Uitspraak
RECHTBANK Noord-Holland
[naam],
Rechtbank Noord-Holland
In deze zaak heeft de voorzieningenrechter van de Rechtbank Noord-Holland op 2 oktober 2024 een herstelvonnis gewezen in een kort geding. De zaak betreft een verzoek tot aanvulling van een eerder vonnis van 9 september 2024, waarin de proceskostenveroordeling aan de zijde van de tussenkomende partij, Liander N.V., niet was opgenomen. De advocaat van Liander had verzocht om een aanvulling, omdat er nog geen beslissing was genomen over de door Liander gemaakte proceskosten in de hoofdzaak. De advocaat van de eiser was van mening dat een aanvulling niet nodig was, omdat er al een beslissing was genomen over de kosten in een eerdere rechtsoverweging.
De voorzieningenrechter heeft vastgesteld dat in het eerdere vonnis inderdaad geen beslissing was genomen over de proceskosten aan de zijde van Liander. De rechter heeft daarom besloten het vonnis van 9 september 2024 aan te vullen. In de hoofdzaak is de eiser in het ongelijk gesteld, wat betekent dat hij de proceskosten aan de zijde van Liander moet betalen. De kosten zijn begroot op een totaal van € 1.973,00, inclusief griffierecht, salaris advocaat en nakosten.

Opgeslagen items -
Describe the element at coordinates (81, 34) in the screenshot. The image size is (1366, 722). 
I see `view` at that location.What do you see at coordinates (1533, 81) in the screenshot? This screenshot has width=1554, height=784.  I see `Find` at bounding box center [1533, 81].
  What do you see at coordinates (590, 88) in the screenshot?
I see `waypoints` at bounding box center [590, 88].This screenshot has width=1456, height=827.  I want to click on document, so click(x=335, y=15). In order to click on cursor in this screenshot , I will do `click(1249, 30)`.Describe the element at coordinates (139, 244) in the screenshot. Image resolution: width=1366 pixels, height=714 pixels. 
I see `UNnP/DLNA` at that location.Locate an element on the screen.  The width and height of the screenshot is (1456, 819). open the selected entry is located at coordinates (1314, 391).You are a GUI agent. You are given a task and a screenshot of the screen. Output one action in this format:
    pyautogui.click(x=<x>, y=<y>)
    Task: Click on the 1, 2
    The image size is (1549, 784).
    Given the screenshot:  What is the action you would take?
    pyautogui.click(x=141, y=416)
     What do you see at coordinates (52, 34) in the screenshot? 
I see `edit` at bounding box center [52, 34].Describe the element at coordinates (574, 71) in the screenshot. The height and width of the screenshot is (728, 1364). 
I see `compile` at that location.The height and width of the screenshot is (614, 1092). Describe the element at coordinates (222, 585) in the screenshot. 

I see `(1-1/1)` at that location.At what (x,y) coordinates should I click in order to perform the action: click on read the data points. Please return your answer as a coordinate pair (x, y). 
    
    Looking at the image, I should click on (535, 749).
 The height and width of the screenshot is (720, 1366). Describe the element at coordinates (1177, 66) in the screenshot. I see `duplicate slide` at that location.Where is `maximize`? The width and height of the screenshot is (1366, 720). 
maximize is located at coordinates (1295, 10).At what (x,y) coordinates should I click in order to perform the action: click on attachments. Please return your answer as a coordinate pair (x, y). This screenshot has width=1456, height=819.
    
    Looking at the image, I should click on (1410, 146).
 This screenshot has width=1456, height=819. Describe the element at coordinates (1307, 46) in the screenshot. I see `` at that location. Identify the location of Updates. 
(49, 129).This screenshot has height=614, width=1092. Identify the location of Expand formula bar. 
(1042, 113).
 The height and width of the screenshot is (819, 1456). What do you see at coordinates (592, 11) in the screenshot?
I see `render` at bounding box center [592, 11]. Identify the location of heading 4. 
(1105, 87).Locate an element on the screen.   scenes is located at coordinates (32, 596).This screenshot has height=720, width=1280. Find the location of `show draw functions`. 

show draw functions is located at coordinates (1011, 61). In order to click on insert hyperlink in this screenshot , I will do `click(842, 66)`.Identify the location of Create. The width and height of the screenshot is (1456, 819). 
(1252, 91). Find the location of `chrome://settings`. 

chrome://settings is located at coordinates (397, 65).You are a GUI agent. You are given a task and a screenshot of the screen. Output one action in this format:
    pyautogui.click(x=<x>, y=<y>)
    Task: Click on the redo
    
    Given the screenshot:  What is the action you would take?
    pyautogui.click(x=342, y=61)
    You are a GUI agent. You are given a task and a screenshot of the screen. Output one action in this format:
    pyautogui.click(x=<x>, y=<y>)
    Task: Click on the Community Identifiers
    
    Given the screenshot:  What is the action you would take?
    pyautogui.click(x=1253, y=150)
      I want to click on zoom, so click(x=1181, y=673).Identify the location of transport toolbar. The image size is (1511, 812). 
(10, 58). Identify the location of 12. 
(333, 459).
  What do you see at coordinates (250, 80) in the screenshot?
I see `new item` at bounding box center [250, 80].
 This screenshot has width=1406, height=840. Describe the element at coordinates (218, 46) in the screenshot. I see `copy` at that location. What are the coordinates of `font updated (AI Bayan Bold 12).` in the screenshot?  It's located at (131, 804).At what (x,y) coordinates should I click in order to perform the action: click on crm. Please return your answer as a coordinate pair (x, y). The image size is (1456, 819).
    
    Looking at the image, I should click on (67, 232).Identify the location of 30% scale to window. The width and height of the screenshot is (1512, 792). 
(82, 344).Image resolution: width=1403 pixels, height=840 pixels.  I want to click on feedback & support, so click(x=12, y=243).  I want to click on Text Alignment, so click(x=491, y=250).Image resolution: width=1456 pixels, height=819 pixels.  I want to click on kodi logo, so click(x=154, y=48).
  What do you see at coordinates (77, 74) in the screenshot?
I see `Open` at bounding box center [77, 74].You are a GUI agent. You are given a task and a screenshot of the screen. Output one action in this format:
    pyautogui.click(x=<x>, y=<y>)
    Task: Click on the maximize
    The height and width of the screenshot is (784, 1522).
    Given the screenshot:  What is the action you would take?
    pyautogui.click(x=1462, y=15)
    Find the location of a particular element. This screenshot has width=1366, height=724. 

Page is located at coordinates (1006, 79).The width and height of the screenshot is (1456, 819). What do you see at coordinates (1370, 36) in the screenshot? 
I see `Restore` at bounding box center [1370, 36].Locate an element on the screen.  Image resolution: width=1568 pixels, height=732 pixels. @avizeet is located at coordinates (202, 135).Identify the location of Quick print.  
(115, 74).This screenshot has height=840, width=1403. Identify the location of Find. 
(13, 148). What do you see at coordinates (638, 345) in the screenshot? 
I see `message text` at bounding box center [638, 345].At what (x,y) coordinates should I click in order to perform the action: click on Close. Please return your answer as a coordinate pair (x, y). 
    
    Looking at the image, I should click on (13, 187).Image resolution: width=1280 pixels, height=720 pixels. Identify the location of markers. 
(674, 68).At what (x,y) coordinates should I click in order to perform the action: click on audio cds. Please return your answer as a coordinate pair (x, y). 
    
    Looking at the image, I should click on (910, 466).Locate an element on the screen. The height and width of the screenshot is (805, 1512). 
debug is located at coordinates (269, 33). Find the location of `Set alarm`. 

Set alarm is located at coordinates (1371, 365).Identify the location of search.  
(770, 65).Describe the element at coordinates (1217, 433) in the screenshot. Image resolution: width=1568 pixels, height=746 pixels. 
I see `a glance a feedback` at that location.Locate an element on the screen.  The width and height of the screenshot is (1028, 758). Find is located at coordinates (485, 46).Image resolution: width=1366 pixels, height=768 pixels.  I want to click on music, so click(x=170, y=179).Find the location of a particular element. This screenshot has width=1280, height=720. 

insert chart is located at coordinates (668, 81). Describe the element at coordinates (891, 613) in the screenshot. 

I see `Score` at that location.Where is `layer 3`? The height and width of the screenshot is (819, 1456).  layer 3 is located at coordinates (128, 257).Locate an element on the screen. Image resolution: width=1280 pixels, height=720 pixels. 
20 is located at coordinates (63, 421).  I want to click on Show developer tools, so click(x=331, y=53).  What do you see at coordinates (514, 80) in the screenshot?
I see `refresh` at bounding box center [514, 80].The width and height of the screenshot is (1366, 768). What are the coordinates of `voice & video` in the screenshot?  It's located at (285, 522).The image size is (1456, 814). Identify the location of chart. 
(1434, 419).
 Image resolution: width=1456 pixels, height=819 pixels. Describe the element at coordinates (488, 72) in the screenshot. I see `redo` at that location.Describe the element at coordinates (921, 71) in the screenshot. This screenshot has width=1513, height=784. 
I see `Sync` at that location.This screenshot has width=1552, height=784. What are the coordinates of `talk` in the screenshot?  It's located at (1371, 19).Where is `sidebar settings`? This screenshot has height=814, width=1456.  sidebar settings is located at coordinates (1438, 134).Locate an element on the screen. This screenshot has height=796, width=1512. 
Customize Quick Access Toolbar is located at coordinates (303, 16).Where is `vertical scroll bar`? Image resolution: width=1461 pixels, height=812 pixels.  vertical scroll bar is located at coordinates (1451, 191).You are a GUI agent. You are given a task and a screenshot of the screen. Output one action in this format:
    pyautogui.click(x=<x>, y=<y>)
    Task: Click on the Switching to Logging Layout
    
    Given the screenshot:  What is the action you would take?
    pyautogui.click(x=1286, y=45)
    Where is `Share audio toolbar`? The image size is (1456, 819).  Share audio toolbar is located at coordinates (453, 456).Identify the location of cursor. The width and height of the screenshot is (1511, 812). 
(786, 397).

UIT TE VOEREN OPDRACHTEN -
a - Haal uit de uitspraak woordelijk het gedeelte van "De voorzieningenrechter heeft" tot en met "advocaat en nakosten.".
b - Breid de uitspraak over het herstelvonnis uit door verder te schrijven na de laatste zin.

ANTWOORDEN -
a -
De voorzieningenrechter heeft vastgesteld dat in het eerdere vonnis inderdaad geen beslissing was genomen over de proceskosten aan de zijde van Liander. De rechter heeft daarom besloten het vonnis van 9 september 2024 aan te vullen. In de hoofdzaak is de eiser in het ongelijk gesteld, wat betekent dat hij de proceskosten aan de zijde van Liander moet betalen. De kosten zijn begroot op een totaal van € 1.973,00, inclusief griffierecht, salaris advocaat en nakosten.

b -
In het dictum van het vonnis is de proceskostenveroordeling aangepast en uitvoerbaar bij voorraad verklaard. De voorzieningenrechter heeft ook bepaald dat deze aanvulling op de minuut van het eerdere vonnis moet worden vermeld. De partijen zijn gelast om de ontvangen stukken van het eerdere vonnis aan de griffie te retourneren. Dit herstelvonnis is openbaar uitgesproken door mr. F.J. Lourens op 2 oktober 2024.